> Exercise instructions: Using the data below, count the lines where "rate" appears, and answer with the number alone.

> Information shown:

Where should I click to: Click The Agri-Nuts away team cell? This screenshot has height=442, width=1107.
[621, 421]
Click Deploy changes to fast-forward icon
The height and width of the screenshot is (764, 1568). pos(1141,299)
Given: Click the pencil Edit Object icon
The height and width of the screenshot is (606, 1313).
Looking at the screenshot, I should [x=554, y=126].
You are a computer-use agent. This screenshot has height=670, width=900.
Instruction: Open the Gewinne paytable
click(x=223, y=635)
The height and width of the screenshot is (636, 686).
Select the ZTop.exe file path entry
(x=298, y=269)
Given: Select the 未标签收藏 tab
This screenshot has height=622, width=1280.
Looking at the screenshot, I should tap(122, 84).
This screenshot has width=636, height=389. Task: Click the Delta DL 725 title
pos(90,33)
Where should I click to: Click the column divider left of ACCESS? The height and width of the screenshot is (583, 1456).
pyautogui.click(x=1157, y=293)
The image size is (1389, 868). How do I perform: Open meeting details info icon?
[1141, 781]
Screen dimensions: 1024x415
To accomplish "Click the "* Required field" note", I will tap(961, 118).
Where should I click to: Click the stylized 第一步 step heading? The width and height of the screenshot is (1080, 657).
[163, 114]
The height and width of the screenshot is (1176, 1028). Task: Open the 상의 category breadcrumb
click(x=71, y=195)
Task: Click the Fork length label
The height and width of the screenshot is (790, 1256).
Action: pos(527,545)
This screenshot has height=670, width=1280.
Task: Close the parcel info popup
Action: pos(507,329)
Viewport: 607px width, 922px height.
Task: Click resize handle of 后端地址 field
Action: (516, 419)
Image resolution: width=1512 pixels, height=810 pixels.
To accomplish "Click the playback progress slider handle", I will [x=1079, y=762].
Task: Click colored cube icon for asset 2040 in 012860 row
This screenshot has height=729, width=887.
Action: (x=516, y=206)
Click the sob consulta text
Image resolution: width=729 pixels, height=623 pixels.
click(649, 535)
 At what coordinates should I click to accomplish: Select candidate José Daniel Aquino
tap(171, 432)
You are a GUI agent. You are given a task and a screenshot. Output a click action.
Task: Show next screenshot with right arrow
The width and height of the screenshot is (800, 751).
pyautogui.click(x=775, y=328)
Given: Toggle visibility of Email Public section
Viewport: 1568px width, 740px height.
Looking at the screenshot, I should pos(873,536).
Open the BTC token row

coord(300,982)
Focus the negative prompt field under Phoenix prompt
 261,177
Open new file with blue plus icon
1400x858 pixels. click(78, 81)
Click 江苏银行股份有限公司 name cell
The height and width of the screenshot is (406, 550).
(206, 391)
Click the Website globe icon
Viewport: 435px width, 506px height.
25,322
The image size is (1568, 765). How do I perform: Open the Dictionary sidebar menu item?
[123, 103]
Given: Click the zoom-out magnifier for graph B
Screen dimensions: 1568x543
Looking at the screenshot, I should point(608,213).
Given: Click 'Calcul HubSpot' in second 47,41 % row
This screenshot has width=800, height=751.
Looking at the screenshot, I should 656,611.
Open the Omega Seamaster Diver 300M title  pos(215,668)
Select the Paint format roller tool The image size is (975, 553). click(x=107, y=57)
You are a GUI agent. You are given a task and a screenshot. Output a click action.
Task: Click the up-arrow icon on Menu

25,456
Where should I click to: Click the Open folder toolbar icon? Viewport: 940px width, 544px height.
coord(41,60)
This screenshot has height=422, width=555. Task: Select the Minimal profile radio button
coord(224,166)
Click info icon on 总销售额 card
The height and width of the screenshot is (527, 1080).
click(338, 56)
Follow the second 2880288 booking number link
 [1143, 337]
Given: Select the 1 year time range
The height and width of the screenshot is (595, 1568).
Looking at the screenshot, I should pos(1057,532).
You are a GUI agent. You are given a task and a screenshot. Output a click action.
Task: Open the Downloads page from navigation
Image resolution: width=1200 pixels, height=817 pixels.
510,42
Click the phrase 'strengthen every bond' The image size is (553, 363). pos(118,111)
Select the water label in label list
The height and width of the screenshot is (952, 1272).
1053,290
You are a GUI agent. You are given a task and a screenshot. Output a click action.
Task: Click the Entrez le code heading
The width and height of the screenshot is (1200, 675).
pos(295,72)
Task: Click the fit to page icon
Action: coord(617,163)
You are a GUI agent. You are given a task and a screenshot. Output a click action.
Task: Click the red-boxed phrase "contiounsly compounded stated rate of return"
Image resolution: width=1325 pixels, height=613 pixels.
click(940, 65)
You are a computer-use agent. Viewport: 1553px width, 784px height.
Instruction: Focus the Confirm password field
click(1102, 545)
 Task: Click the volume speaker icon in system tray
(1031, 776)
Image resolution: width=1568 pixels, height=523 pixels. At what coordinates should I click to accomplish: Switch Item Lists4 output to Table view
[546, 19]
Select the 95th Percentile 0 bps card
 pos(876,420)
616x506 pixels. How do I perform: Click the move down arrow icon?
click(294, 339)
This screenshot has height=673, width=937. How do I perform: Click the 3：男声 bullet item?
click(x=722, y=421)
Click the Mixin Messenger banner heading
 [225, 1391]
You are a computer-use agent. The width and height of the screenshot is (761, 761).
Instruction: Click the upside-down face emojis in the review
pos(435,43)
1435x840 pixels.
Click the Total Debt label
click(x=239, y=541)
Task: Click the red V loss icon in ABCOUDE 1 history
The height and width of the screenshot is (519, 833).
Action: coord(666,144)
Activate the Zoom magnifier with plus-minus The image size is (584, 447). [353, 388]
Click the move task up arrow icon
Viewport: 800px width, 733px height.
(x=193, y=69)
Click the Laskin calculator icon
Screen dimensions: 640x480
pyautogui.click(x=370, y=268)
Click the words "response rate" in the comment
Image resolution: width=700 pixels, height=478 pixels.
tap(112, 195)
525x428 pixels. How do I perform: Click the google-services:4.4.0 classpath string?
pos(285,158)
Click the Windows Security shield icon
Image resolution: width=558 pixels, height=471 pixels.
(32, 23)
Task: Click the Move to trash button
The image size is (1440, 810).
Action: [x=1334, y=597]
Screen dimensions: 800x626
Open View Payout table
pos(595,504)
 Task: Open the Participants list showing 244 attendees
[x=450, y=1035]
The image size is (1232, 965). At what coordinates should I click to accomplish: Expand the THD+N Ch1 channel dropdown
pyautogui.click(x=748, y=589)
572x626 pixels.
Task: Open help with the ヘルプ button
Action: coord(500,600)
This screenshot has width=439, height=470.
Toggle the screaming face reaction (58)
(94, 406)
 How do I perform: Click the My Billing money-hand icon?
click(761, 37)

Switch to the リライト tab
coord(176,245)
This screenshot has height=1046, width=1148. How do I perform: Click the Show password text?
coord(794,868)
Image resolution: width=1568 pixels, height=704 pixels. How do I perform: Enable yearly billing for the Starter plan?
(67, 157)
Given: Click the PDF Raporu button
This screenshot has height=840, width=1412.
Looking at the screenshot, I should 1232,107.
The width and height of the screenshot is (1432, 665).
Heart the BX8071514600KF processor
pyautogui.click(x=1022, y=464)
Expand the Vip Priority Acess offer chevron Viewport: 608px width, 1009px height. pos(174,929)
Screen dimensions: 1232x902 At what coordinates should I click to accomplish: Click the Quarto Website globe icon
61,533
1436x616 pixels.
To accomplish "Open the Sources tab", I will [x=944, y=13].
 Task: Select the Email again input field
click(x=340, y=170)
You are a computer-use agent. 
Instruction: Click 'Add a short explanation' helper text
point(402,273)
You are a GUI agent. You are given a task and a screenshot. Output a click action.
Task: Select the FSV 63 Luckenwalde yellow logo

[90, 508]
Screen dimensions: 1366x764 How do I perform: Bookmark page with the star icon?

> Solution below: 2